EDEN’S CURSE, Condemned to Burn (2009 Metal Mayhem)
The skull:
For a cover stitched together from a bunch of stock art, this is at least nicely done. Raven, skull, fire, banner, some brickwork in the back. The album is called Condemned to Burn after all, so the flames make sense, and the raven is a traditional omen of death, and maybe that scroll thing is supposed to evoke a written sentence or something. I can’t explain the bricks, but a skull’s gotta float above something I suppose.
The music:
Condemned to Burn appears to be a quickie odds-and-sods compilation thrown together to sell on tour, so there’s no real cohesion here, just your ordinary mix of bonus tracks, acoustic versions, demos, and live cuts. Eden’s Curse are heavy AOR like recent PC69 or pretty much any “metal” band on Frontiers. When they get heavy, it’s all crunch and no riff, and when they go light, it sounds like they’re looking for a radio hit in 1987, but the songs are generally catchy enough.

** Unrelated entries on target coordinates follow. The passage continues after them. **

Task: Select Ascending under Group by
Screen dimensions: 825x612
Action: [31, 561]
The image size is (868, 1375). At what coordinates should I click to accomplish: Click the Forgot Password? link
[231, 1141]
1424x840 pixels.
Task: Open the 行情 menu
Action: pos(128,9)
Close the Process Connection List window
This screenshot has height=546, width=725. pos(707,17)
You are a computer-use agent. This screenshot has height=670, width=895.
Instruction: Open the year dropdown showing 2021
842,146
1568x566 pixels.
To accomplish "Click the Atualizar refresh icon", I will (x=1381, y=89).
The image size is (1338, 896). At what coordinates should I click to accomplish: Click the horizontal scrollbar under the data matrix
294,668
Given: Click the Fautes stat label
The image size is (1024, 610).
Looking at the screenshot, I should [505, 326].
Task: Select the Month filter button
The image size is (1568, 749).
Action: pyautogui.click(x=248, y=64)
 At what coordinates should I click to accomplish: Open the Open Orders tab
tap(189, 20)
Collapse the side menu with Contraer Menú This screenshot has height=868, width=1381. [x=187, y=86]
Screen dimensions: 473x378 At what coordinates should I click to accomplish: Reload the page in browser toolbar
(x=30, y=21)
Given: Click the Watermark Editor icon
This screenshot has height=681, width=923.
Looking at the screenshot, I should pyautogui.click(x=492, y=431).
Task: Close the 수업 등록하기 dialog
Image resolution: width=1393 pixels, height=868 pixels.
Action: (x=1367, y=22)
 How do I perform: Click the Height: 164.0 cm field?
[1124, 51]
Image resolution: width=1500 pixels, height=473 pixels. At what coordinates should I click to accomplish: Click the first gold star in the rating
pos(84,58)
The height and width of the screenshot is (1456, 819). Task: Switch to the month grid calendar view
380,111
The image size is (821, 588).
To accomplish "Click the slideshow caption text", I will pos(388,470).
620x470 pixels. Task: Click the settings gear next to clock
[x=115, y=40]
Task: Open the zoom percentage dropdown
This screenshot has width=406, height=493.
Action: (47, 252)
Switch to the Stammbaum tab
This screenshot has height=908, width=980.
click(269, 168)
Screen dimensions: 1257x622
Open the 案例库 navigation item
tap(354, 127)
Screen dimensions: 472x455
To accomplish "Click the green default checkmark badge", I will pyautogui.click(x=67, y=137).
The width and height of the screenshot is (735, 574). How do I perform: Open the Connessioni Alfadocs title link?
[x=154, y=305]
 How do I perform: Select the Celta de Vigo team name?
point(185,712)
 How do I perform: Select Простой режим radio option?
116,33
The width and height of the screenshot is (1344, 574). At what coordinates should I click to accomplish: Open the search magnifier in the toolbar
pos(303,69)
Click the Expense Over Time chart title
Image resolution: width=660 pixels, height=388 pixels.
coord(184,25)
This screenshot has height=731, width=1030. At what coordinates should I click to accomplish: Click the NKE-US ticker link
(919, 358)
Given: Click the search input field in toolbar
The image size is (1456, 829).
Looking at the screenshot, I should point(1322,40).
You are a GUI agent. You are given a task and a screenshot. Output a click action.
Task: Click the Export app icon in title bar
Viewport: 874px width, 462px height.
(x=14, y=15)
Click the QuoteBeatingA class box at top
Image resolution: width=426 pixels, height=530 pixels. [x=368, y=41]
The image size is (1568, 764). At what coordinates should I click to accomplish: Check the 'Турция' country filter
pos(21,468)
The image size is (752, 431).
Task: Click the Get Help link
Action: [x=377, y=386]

Groaningly, the singer’s stage name is Michael Eden, which somehow makes everything sound worse. He’s got a nice set of pipes, and if he comes off a little girly sometimes, he’s at least always in tune and reasonably emotive. Highlights are the opener, “Prisoner of the Past” and “Eyes of the World,” while the hairy stomp of “Stronger than the Flame” is probably my least favorite tune here. In fact, none of the demo tunes are especially great, and since I assume they’re demos for something, that doesn’t bode especially well for their proper full length albums. That said, “Prisoner of the Past” was a bonus track, so unless they’re the sort of band who leaves their best stuff for their secondary markets (a weird and strangely common phenomenon), they must have some fairly good songs in their catalog somewhere. I don’t know if I’ll ever get around to finding out, but it’s nice to make it through a review with some optimism intact.